:: Text to read ::

7. Two-stage analysis: simulation-based validation

The analysis pipeline uses a two-stage procedure:

Stage 1 — Spatial correction via statgenHTP::fitModels(), which wraps SpATS. Genotype enters as a fixed effect jointly with the PSANOVA spatial surface. The output is spatially corrected plot-level BLUEs.
Stage 2 — Welch \(t\)-test on the corrected values, comparing INV4M vs CTRL within each donor background.

Because genotype is estimated jointly with the spatial surface in stage 1, the frequency-domain separation protects the genotype estimate: the checkerboard’s Nyquist-frequency signal is invisible to the smooth spline, so \(\hat{\beta}_{\text{genotype}}\) is identified by construction. The corrected values passed to stage 2 are BLUEs that already carry the genotype contrast, detrended for the spatial gradient. Stage 2 is effectively a summary step — a \(t\)-test on detrended observations — not a fresh estimation of the genotype effect.

The standard concern with two-stage approaches is that stage 2 ignores the estimation uncertainty from stage 1, potentially producing anti-conservative standard errors. The simulation below tests this directly under conditions matching the CLY2025 field.

Simulation design

Purpose: Validate that the two-stage pipeline recovers known genotype effects without bias and maintains correct type I error under the CLY2025 experimental configuration.

Approach: Simulate 1,000 fields on an 8×8 checkerboard with a known N–S linear + E–W quadratic gradient superimposed on a known genotype effect. Fit SpATS in stage 1, run Welch \(t\)-tests in stage 2, evaluate bias, RMSE, type I error, and power. Three scenarios are tested: a null (Δ = 0), the MI21 PH effect (Δ = −4 cm), and the TMEX PH effect (Δ = +10 cm).

Expected outcome: Negligible bias; type I error near 0.05 under the null; power consistent with CLY2025 observed significance levels.

library(SpATS)

:::

_Given instruction_.
Please answer these questions from the two-stage analysis text, one per line:
1. What test is applied to the corrected values in stage 2?
2. How many fields does the simulation generate, and on what layout?
3. What value of Δ is used for the TMEX PH scenario?

:: Entries shown ::

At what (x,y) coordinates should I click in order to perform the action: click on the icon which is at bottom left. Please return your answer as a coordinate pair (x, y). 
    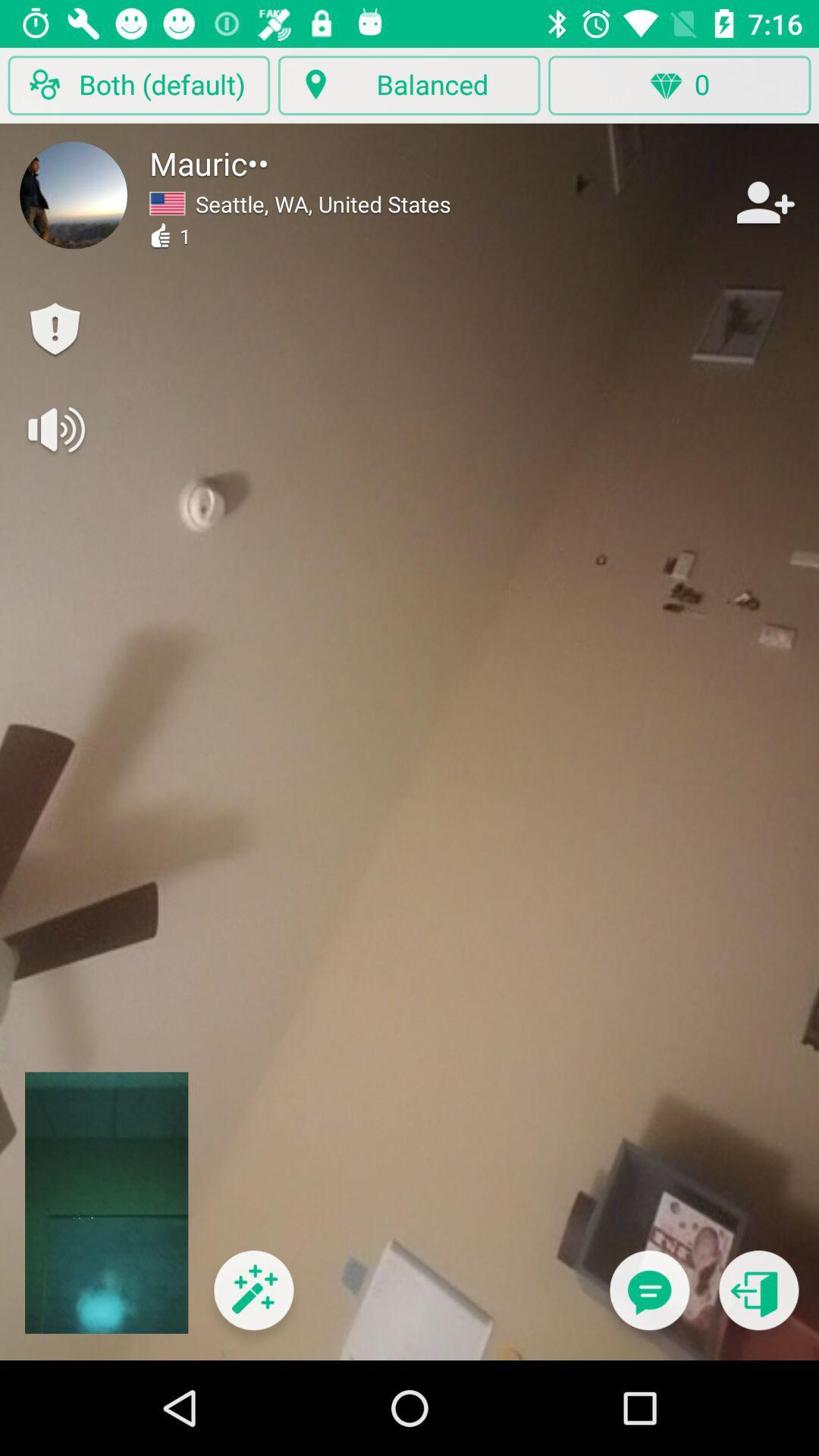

:::
:: Entries shown ::

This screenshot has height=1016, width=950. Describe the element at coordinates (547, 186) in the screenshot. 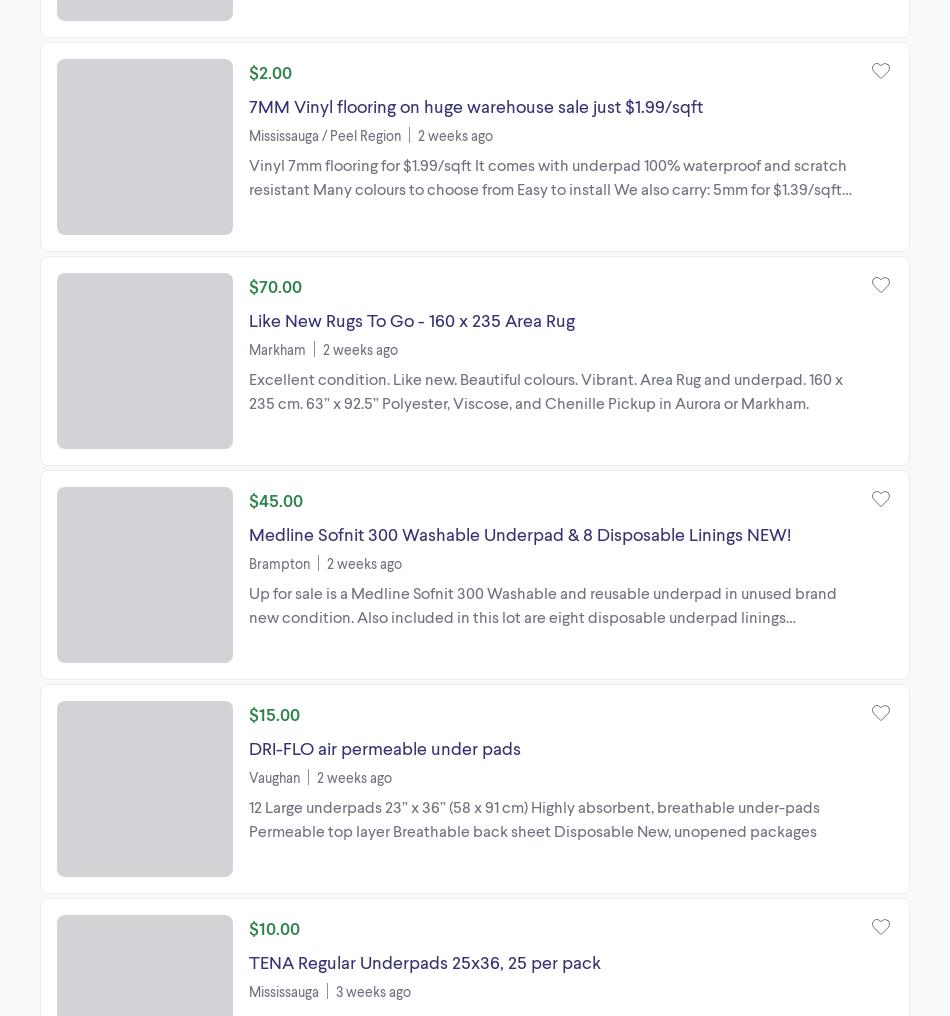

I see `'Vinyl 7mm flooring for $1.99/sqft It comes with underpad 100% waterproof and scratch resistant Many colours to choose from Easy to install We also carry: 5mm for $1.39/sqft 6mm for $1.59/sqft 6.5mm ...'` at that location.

:::

_Complete output_.
1. A Welch t-test.
2. 1,000 fields on an 8×8 checkerboard.
3. Δ = +10 cm.